(Stored data)
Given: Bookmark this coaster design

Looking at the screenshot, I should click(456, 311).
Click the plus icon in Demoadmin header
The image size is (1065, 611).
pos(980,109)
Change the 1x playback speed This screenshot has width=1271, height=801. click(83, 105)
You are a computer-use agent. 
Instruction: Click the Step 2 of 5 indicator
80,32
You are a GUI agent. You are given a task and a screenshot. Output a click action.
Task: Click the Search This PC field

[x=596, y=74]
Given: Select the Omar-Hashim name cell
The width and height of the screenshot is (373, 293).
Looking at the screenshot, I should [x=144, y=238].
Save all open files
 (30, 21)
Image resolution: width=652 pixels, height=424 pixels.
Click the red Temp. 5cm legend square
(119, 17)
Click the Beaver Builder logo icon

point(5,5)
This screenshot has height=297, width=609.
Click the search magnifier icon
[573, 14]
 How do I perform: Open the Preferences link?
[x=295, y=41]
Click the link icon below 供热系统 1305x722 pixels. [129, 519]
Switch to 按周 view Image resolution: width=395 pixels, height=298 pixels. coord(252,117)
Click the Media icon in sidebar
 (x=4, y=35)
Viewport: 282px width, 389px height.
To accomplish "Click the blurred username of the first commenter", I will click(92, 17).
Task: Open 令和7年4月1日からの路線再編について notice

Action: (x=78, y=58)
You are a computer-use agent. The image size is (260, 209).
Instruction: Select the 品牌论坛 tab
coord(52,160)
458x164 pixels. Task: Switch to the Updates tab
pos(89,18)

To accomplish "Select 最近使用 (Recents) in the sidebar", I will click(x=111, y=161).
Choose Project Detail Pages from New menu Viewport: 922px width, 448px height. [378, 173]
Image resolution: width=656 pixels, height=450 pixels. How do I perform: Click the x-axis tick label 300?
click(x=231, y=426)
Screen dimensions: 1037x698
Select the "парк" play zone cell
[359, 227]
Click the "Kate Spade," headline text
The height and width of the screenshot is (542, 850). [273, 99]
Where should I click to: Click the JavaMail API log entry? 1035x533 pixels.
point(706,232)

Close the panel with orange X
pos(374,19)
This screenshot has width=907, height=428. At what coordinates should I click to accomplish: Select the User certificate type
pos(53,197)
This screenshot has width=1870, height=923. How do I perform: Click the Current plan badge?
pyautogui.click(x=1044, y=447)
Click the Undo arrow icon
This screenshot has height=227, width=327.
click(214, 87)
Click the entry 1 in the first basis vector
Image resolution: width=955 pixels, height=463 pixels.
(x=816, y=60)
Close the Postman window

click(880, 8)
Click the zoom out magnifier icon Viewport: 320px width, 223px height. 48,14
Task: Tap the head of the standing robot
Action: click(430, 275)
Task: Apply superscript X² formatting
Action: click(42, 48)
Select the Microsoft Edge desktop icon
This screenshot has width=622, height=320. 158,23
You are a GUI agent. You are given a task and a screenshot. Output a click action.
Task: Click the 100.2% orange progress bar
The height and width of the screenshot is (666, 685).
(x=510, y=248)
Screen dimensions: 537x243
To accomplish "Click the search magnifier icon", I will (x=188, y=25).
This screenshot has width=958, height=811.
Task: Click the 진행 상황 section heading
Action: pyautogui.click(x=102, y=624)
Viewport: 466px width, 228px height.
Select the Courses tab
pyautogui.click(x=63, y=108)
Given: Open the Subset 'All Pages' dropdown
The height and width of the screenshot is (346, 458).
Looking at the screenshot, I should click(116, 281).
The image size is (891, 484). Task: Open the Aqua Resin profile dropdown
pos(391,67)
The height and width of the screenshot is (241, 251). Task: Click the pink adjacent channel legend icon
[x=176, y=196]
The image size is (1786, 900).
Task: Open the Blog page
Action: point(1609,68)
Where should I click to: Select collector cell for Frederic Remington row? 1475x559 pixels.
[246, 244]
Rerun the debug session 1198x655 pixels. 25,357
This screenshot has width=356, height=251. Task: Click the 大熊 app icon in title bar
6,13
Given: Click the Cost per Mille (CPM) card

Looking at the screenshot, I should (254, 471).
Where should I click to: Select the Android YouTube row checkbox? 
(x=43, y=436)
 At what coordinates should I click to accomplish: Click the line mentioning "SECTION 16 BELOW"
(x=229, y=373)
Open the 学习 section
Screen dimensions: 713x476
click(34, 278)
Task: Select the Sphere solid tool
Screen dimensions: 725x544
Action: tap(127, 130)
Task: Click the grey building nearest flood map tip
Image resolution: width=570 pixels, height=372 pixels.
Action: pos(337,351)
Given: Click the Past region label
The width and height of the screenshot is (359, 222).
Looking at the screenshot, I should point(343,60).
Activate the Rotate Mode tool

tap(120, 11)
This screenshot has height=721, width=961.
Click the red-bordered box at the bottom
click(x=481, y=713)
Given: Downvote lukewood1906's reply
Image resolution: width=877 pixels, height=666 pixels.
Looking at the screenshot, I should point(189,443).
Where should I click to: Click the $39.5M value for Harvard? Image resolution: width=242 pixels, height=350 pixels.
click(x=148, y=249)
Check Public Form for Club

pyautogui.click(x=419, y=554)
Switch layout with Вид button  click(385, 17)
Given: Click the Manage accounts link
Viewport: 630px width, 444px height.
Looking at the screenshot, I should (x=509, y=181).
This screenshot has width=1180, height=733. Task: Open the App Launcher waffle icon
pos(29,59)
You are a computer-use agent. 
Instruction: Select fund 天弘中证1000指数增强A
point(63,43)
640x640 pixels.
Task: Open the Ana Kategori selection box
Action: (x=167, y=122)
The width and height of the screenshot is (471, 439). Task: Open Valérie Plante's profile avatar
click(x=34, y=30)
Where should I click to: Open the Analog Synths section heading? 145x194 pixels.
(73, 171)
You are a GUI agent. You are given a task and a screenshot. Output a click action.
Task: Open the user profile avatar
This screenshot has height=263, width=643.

> [Activity]:
Give the data back in full, exactly as written.

> [Exercise response]:
Given: Bookmark this coaster design

Looking at the screenshot, I should click(456, 311).
Click the plus icon in Demoadmin header
The image size is (1065, 611).
pos(980,109)
Change the 1x playback speed This screenshot has width=1271, height=801. click(83, 105)
You are a computer-use agent. 
Instruction: Click the Step 2 of 5 indicator
80,32
You are a GUI agent. You are given a task and a screenshot. Output a click action.
Task: Click the Search This PC field

[x=596, y=74]
Given: Select the Omar-Hashim name cell
The width and height of the screenshot is (373, 293).
Looking at the screenshot, I should [x=144, y=238].
Save all open files
 (30, 21)
Image resolution: width=652 pixels, height=424 pixels.
Click the red Temp. 5cm legend square
(119, 17)
Click the Beaver Builder logo icon

point(5,5)
This screenshot has height=297, width=609.
Click the search magnifier icon
[573, 14]
 How do I perform: Open the Preferences link?
[x=295, y=41]
Click the link icon below 供热系统 1305x722 pixels. [129, 519]
Switch to 按周 view Image resolution: width=395 pixels, height=298 pixels. coord(252,117)
Click the Media icon in sidebar
 (x=4, y=35)
Viewport: 282px width, 389px height.
To accomplish "Click the blurred username of the first commenter", I will click(92, 17).
Task: Open 令和7年4月1日からの路線再編について notice

Action: (x=78, y=58)
You are a computer-use agent. The image size is (260, 209).
Instruction: Select the 品牌论坛 tab
coord(52,160)
458x164 pixels. Task: Switch to the Updates tab
pos(89,18)

To accomplish "Select 最近使用 (Recents) in the sidebar", I will click(x=111, y=161).
Choose Project Detail Pages from New menu Viewport: 922px width, 448px height. [378, 173]
Image resolution: width=656 pixels, height=450 pixels. How do I perform: Click the x-axis tick label 300?
click(x=231, y=426)
Screen dimensions: 1037x698
Select the "парк" play zone cell
[359, 227]
Click the "Kate Spade," headline text
The height and width of the screenshot is (542, 850). [273, 99]
Where should I click to: Click the JavaMail API log entry? 1035x533 pixels.
point(706,232)

Close the panel with orange X
pos(374,19)
This screenshot has width=907, height=428. At what coordinates should I click to accomplish: Select the User certificate type
pos(53,197)
This screenshot has width=1870, height=923. How do I perform: Click the Current plan badge?
pyautogui.click(x=1044, y=447)
Click the Undo arrow icon
This screenshot has height=227, width=327.
click(214, 87)
Click the entry 1 in the first basis vector
Image resolution: width=955 pixels, height=463 pixels.
(x=816, y=60)
Close the Postman window

click(880, 8)
Click the zoom out magnifier icon Viewport: 320px width, 223px height. 48,14
Task: Tap the head of the standing robot
Action: click(430, 275)
Task: Apply superscript X² formatting
Action: click(42, 48)
Select the Microsoft Edge desktop icon
This screenshot has width=622, height=320. 158,23
You are a GUI agent. You are given a task and a screenshot. Output a click action.
Task: Click the 100.2% orange progress bar
The height and width of the screenshot is (666, 685).
(x=510, y=248)
Screen dimensions: 537x243
To accomplish "Click the search magnifier icon", I will (x=188, y=25).
This screenshot has width=958, height=811.
Task: Click the 진행 상황 section heading
Action: pyautogui.click(x=102, y=624)
Viewport: 466px width, 228px height.
Select the Courses tab
pyautogui.click(x=63, y=108)
Given: Open the Subset 'All Pages' dropdown
The height and width of the screenshot is (346, 458).
Looking at the screenshot, I should click(116, 281).
The image size is (891, 484). Task: Open the Aqua Resin profile dropdown
pos(391,67)
The height and width of the screenshot is (241, 251). Task: Click the pink adjacent channel legend icon
[x=176, y=196]
The image size is (1786, 900).
Task: Open the Blog page
Action: point(1609,68)
Where should I click to: Select collector cell for Frederic Remington row? 1475x559 pixels.
[246, 244]
Rerun the debug session 1198x655 pixels. 25,357
This screenshot has width=356, height=251. Task: Click the 大熊 app icon in title bar
6,13
Given: Click the Cost per Mille (CPM) card

Looking at the screenshot, I should (254, 471).
Where should I click to: Select the Android YouTube row checkbox? 
(x=43, y=436)
 At what coordinates should I click to accomplish: Click the line mentioning "SECTION 16 BELOW"
(x=229, y=373)
Open the 学习 section
Screen dimensions: 713x476
click(34, 278)
Task: Select the Sphere solid tool
Screen dimensions: 725x544
Action: tap(127, 130)
Task: Click the grey building nearest flood map tip
Image resolution: width=570 pixels, height=372 pixels.
Action: pos(337,351)
Given: Click the Past region label
The width and height of the screenshot is (359, 222).
Looking at the screenshot, I should point(343,60).
Activate the Rotate Mode tool

tap(120, 11)
This screenshot has height=721, width=961.
Click the red-bordered box at the bottom
click(x=481, y=713)
Given: Downvote lukewood1906's reply
Image resolution: width=877 pixels, height=666 pixels.
Looking at the screenshot, I should point(189,443).
Where should I click to: Click the $39.5M value for Harvard? Image resolution: width=242 pixels, height=350 pixels.
click(x=148, y=249)
Check Public Form for Club

pyautogui.click(x=419, y=554)
Switch layout with Вид button  click(385, 17)
Given: Click the Manage accounts link
Viewport: 630px width, 444px height.
Looking at the screenshot, I should (x=509, y=181).
This screenshot has width=1180, height=733. Task: Open the App Launcher waffle icon
pos(29,59)
You are a computer-use agent. 
Instruction: Select fund 天弘中证1000指数增强A
point(63,43)
640x640 pixels.
Task: Open the Ana Kategori selection box
Action: (x=167, y=122)
The width and height of the screenshot is (471, 439). Task: Open Valérie Plante's profile avatar
click(x=34, y=30)
Where should I click to: Open the Analog Synths section heading? 145x194 pixels.
(73, 171)
You are a GUI agent. You are given a task and a screenshot. Output a click action.
Task: Open the user profile avatar
This screenshot has height=263, width=643.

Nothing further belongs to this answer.